脱氧核糖核酸(DNA)是一种众所周知的生物聚合物,在溶液中具有更明确的结构和构象,并具有独特的可编程特性。由于这些优点,DNA已被用作模板,在定向控制合成具有明确结构的无机纳米粒子方面取得了重大进展。例如,DNA作为可编程模板控制来自纳米棱柱、纳米立方体或纳米棒的金和银纳米粒子种子以序列依赖的方式生长成具有高度均匀性的各种形状,实现了对纳米颗粒形态的精细控制。尽管取得了显著的进展,但该策略往往需要在纳米颗粒上进行DNA偶联,这不仅耗时,而且缺乏高产量。此外,该方法主要应用于金、银纳米颗粒的组装,因为其他类型的纳米材料难以进行有效的DNA修饰。
发明内容
本发明的目的是为了克服现有技术存在的现有技术中的普鲁士蓝纳米花难以控制结构、以及DNA修饰过程较为复杂的问题,提供一种普鲁士蓝纳米花的制备方法及应用、纳米花结构调节方法,该制备方法能够准确控制普鲁士蓝纳米花的结构,且制备得到普鲁士蓝纳米花具有较高的催化性能。
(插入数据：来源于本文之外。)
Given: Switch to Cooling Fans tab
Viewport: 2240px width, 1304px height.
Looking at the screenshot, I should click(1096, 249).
为了实现上述目的,本发明一方面提供一种普鲁士蓝纳米花的制备方法,包括:在pH在1.5以下的酸性溶剂中,将水溶性铁氰盐和单链DNA分子进行混合反应,得到所述普鲁士蓝纳米花;所述单链DNA分子含有胸腺嘧啶和/或胞嘧啶,所述单链DNA分子中至少含有14个碱基。
优选地,所述单链DNA分子仅含有胞嘧啶。
优选地,所述单链DNA分子中至少含有20个胞嘧啶。
优选地,所述酸性溶剂的pH为0.1-1.5。
进一步优选地,所述酸性溶剂为盐酸,所述水溶性铁氰盐为铁氰化钾和/或铁氰化钠。
优选地,相对于1mmol的所述单链DNA分子,所述水溶性铁氰盐的用量为25-1000mol。
优选地,所述水溶性铁氰盐的浓度为0.5-20mM,所述单链DNA分子的浓度为10-400nM。
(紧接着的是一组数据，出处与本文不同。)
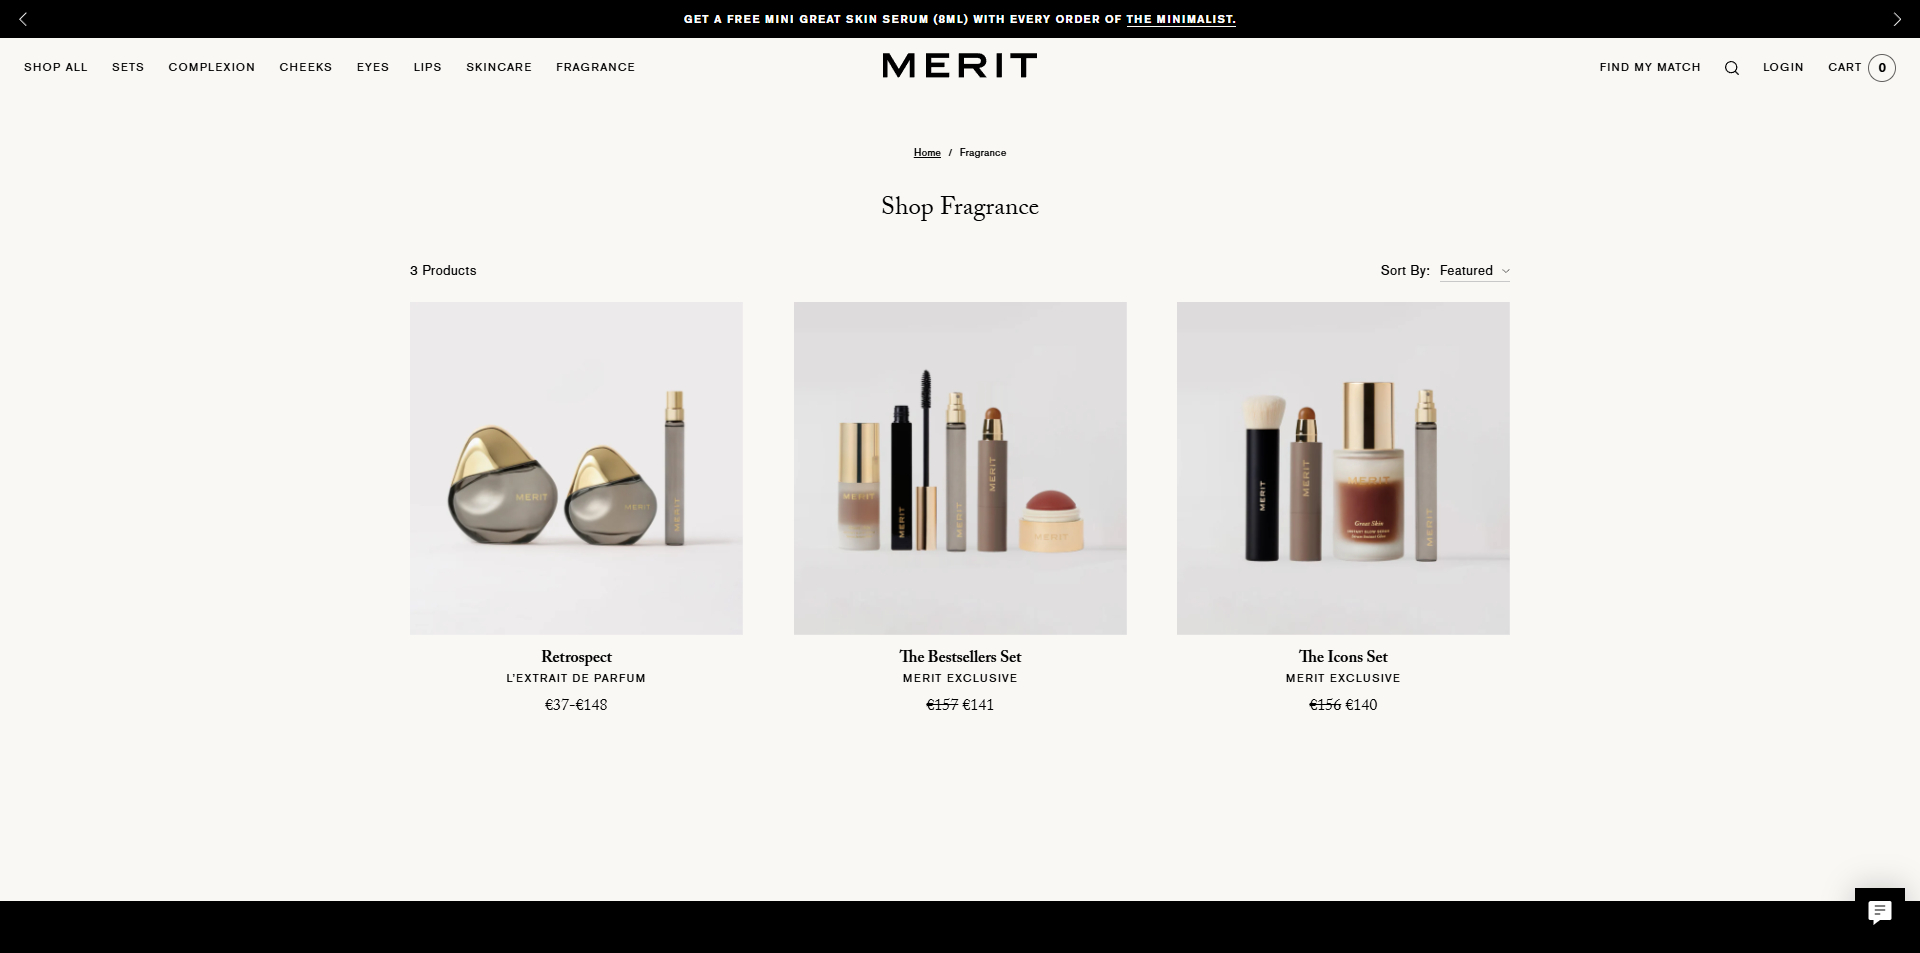Screen dimensions: 1920x953
Task: Open the search icon in the header
Action: click(x=1731, y=67)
优选地,所述混合反应的条件包括:温度为45-80℃,时间为2-6h。
本发明第二方面提供一种调节普鲁士蓝纳米花结构的方法,采用上述第一方面所述的制备方法制备普鲁士蓝纳米花,并在制备过程中通过添加含有不同碱基数目的单链DNA分子调节普鲁士蓝纳米花结构。
本发明第三方面提供一种第一方面所述制备方法制备得到的普鲁士蓝纳米花在光催化降解有机污染物中的应用。
优选地,所述有机污染物为亚甲基蓝和/或黄曲霉毒素B1。
优选地,降解所述有机污染物的步骤包括:
(1)在无光条件下,将含有有机污染物的待处理物质和含有所述普鲁士蓝纳米花的溶液混合,得到混合液;
(2)将所述混合液和双氧水混合,光照射进行催化;
所述光照射中采用的光为红光或近红外光。
进一步优选地,在步骤(1)中,所述混合为搅拌混合,所述搅拌的时间为10-120min。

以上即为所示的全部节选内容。